Monday, April 11, 2011

Promising Kosher Wine

You don’t have to unroll too many scrolls of the Torah to find the mention of vineyards, winemaking and wine. After all, the first thing Noah did after his voyage was plant a vineyard. Why? Wine holds a special place in many Jewish life and religious traditions, from the celebratory Purim to the weekly Shabbat dinner, when a prayer is said over wine to sanctify the meal.

But as every mischievous and curious Jewish kid knows, Passover is the big wine night. Everyone gets four servings of wine, including children some of the time. The rub, of course, is that the wine is sickeningly sweet kosher wine (It’s no wonder why Elijah takes such small sips).


Wine’s preeminent position in Judaism has as much to do with geography as it does with God’s law. The land of Abraham and Isaac is a great place for grape growing and it has been long before Jacob dug his well. Barring divine intervention, however, if Moses found the Promised Land in Norway, wine would not, could not, find its place of importance in Jewish rituals. The abundance of winemaking grapes in the eastern Mediterranean made following Kashrut rules possible.

So why aren’t we all enjoying fruits of the vine from Israel, which boasts several ideal grape-growing locations? You’ll have to skip back a couple paragraphs to the “K” word for your reason. In the minds of most wine consumers (including Jewish wine consumers, who, oye vey , should know better), kosher wines conjure up visions of Manischewitz Concord Grape Wine.

Whether it’s kosher, kosher for Passover or the scary mevushal (“boiled”) wine from upstate New York (the current and ancestral home of Manischewitz’ winemaking operations), kosher wine has a bad name among wine consumers. This is a problem for Israeli winemakers.

You might think that all the 250 wineries located in Israel are kosher; you’d be wrong. Merely 30 of the 250 are kosher, which, by the way, does not automatically imply awful, sweet or tasteless wines. In the past decade, Israel’s younger, forward-thinking winemakers have tried to put quality above utilitarian sacramental wine, often forgoing the kosher stamp of approval…even though they could qualify for it.

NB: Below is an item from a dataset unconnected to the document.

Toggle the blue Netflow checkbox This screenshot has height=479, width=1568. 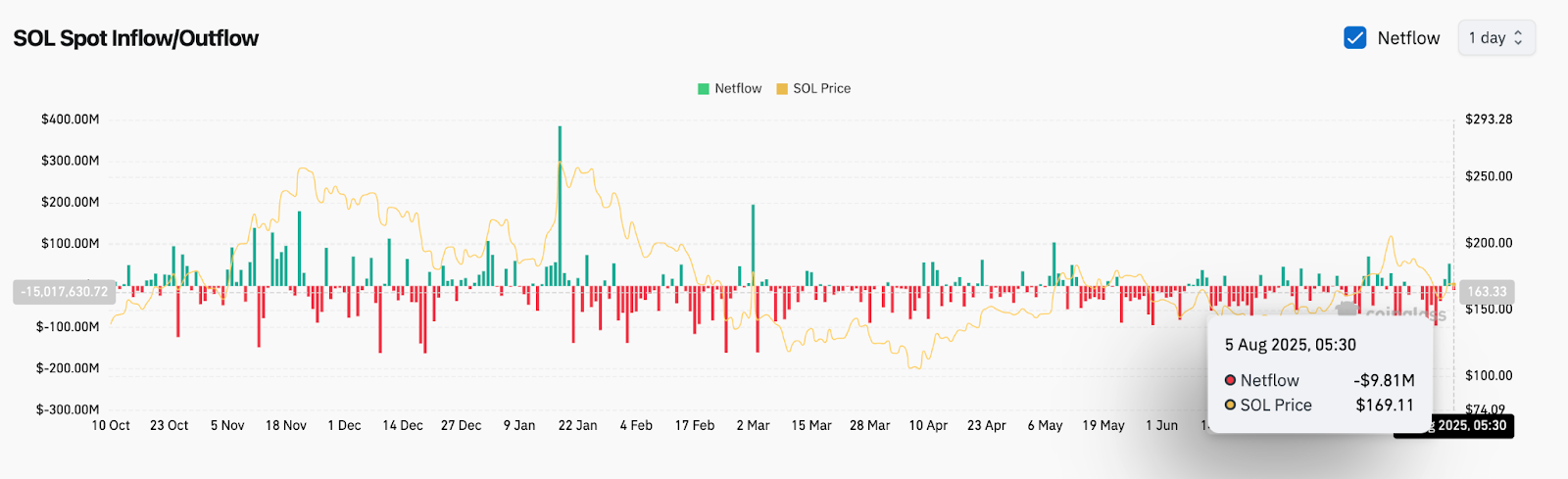[x=1355, y=38]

Israeli winemaking wandered in the desert, if you will, for a long time. Back in the 1960s, you could more or less cast Israeli wines in the kosher-but-characterless pot. The vast majority of the grapes (90 percent) were grown in the desert climates, which produced an abundance of flavorless grapes. Today, less than half of the country’s production comes from the hot, low-lying areas. Over the past 10 years, ambitious winemakers looked up, not to the heavens, but into the mountains of Galilee and the Judean Hills. There they found promising land: well-drained soils and cool nights, perfect for producing wines of character.

Recanati, Yarden and Tulip are a just a few of the quality-first Israeli wines you can find on shelves. These may or may not be kosher, but that’s hardly the point. They are good, solid, enjoyable wines.

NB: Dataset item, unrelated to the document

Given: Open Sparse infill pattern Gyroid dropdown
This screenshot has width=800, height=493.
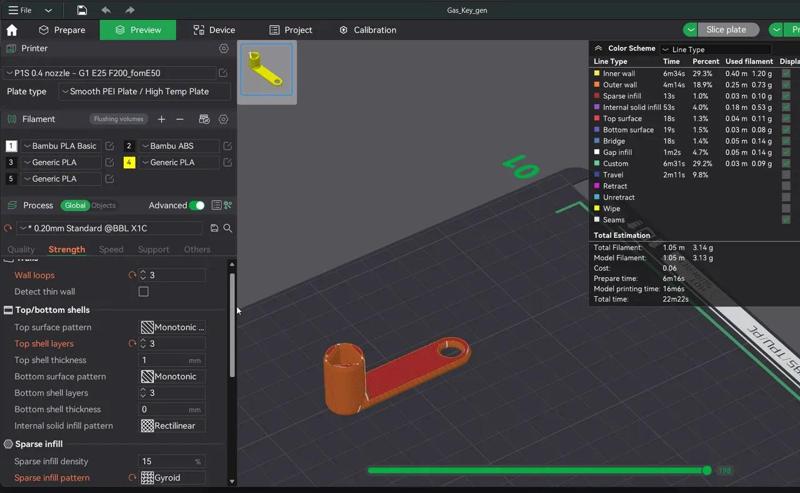Looking at the screenshot, I should tap(172, 478).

Driven by small producers, this “wine fever,” as one Israeli wine writer describes it, has made a huge impact on the big producers. The largest 10 wineries (Carmel, Barkan, Golan, Teperberg, Binyamina, Tishbi, Galil Mountain, Recanati, Dalton and Tabor) control 90 percent of the market—and are the ones you’ll likely see in the U.S. They have bought into the quality movement, too. The key here is that these 10 are all-kosher operations.

Good news for all wine drinkers, but especially for those sitting down for Seder dinner in a couple of weeks. While traditionalists may want to re-create the syrupy sweet Seder dinners of old, the faithful have alternatives.

A word of warning: Before you bypass the inglorious Manischewitz-style wines, please know the new-and-improved wines from Israel have a bit of alcohol, as much as 14.5 percent, in them. This more than two times the amount you’ll find in a bottle of Manischewitz. According to Thomas P. Balázs, a semi-pro Talmudic scholar (also a full-time English professor at the University of Tennessee-Chattanooga and friend of mine), each cup must have at least three ounces of wine in it and each guest must drink at least half of the cup for the blessings to count. In total, this amounts to a generous glass of wine you’d get at a restaurant. But, as Balázs can attest, some people drain all four cups. “I had a friend who thought he was drinking six percent and really got hammered one year because it was full strength, so to speak,” Balázs said.

The Seder dinner has its solemn moments, but it is more of a celebratory affair, commemorating the Hebrews’ escape from slavery. It’s no surprise that a Seder dinner features so much wine, as it is the official festive drink of the past 8,000 years for many peoples. Seder attendees toast God’s redemptive powers and love for his people. It seems more fitting to raise a Seder cup of wine made in the Promised Land that you would rather not put down so fast.